عَنْ أَبِي طَلْحَةَ قَالَ: جَاءَ النَّبِيُّ صَلَّى اللهُ عَلَيْهِ وَسَلَّمَ يَوْمًا وَهُوَ يُرَى الْبِشْرُ فِي وَجْهِهِ، فَقِيلَ: يَا رَسُولَ اللَّهِ، إِنَّا نَرَى فِي وَجْهِكَ بِشْرًا لَمْ نَكُنْ نَرَاهُ؟ قَالَ: ” أَجَلْ، إِنَّ مَلَكًا أَتَانِي فَقَالَ لِي: يَا مُحَمَّدُ إِنَّ رَبَّكَ يَقُولُ لَكَ: أَمَا يُرْضِيكَ أَنْ لَا يُصَلِّيَ عَلَيْكَ أَحَدٌ مِنْ أُمَّتِكَ، إِلَّا صَلَّيْتُ عَلَيْهِ عَشْرًا، وَلَا يُسَلِّمَ عَلَيْكَ، إِلَّا سَلَّمْتُ عَلَيْهِ عَشْرًا؟ ” قَالَ: ” قُلْتُ: بَلَى “.رواه الدارمي

“Dari Abi Thalhah, ia berkata : Pada satu hari, Nabi Saw datang dalam keadaan gembira. Lalu beliau ditanya : Wahai Rasulullah, kami melihat wajah mu sedang dalam keadaan bahagia yang belum pernah kami lihat sebelumnya. Nabi Saw menjawab: Ya, bahwa sesungguhnya malaikat datang kepadaku, lalu ia berkata: Wahai Muhammad, Allah Ta’ala berbicara kepada mu : Apakah kamu tidak redha, bahwa salah seorang dari umatmu yang berselawat satu kali akan dibalasi  ampunan sepuluh kali, dan bahwa salawat seorang umatmu yang bersalam kepada mu, Allah akan bersalam kepadanya sepuluh kali, Nabi menjawab: Ya.” (H.R. ad-Darimi)
------------------------------------
▸ **Tugas 1**:
Terjemahkan kalimat dari teks sumber ini ke dalam bahasa Inggris: "Lalu beliau ditanya : Wahai Rasulullah, kami melihat wajah mu sedang dalam keadaan bahagia yang belum pernah kami lihat sebelumnya."
▸ **Tugas 2**:
Cetak persis baris-baris catatan di antara baris yang memuat "Open the 价格 menu item" dan baris yang memuat "pos(305,271)", termasuk kedua baris tersebut.
------------------------------------
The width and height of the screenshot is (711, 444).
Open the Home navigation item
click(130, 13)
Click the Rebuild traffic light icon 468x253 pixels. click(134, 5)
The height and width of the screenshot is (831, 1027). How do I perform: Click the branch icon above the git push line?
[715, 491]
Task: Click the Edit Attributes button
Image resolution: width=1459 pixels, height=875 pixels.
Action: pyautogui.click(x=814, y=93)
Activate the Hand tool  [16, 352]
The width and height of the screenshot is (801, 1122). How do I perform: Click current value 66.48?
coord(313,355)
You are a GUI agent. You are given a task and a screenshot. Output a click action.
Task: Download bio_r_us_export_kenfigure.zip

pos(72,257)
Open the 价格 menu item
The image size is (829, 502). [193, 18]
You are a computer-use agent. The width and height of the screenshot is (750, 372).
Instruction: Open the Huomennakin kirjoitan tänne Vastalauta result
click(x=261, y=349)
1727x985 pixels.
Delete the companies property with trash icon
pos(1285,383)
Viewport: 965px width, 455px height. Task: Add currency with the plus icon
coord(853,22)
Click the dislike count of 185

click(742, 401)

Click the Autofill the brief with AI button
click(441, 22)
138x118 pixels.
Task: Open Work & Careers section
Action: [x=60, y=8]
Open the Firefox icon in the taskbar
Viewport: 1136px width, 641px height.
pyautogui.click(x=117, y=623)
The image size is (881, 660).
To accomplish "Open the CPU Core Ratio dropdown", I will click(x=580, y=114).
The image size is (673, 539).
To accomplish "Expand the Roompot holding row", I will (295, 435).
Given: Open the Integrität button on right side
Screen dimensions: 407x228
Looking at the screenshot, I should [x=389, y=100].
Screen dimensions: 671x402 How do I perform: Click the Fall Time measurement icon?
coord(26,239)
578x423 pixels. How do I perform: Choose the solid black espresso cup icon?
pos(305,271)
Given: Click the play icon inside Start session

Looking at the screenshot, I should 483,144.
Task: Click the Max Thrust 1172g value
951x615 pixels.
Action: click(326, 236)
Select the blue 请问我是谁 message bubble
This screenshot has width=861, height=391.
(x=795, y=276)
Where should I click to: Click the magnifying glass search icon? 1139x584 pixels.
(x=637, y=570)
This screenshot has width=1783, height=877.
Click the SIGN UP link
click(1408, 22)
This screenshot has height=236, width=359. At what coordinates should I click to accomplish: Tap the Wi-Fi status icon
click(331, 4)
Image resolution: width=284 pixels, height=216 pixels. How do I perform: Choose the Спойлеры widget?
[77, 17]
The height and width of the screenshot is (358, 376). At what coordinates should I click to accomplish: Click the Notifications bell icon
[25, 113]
------------------------------------
▸ **Keluaran Lengkap 1**:
Then he was asked: O Messenger of Allah, we see your face in a state of happiness that we have never seen before.

▸ **Keluaran Lengkap 2**:
Open the 价格 menu item
The image size is (829, 502). [193, 18]
You are a computer-use agent. The width and height of the screenshot is (750, 372).
Instruction: Open the Huomennakin kirjoitan tänne Vastalauta result
click(x=261, y=349)
1727x985 pixels.
Delete the companies property with trash icon
pos(1285,383)
Viewport: 965px width, 455px height. Task: Add currency with the plus icon
coord(853,22)
Click the dislike count of 185

click(742, 401)

Click the Autofill the brief with AI button
click(441, 22)
138x118 pixels.
Task: Open Work & Careers section
Action: [x=60, y=8]
Open the Firefox icon in the taskbar
Viewport: 1136px width, 641px height.
pyautogui.click(x=117, y=623)
The image size is (881, 660).
To accomplish "Open the CPU Core Ratio dropdown", I will click(x=580, y=114).
The image size is (673, 539).
To accomplish "Expand the Roompot holding row", I will (295, 435).
Given: Open the Integrität button on right side
Screen dimensions: 407x228
Looking at the screenshot, I should [x=389, y=100].
Screen dimensions: 671x402 How do I perform: Click the Fall Time measurement icon?
coord(26,239)
578x423 pixels. How do I perform: Choose the solid black espresso cup icon?
pos(305,271)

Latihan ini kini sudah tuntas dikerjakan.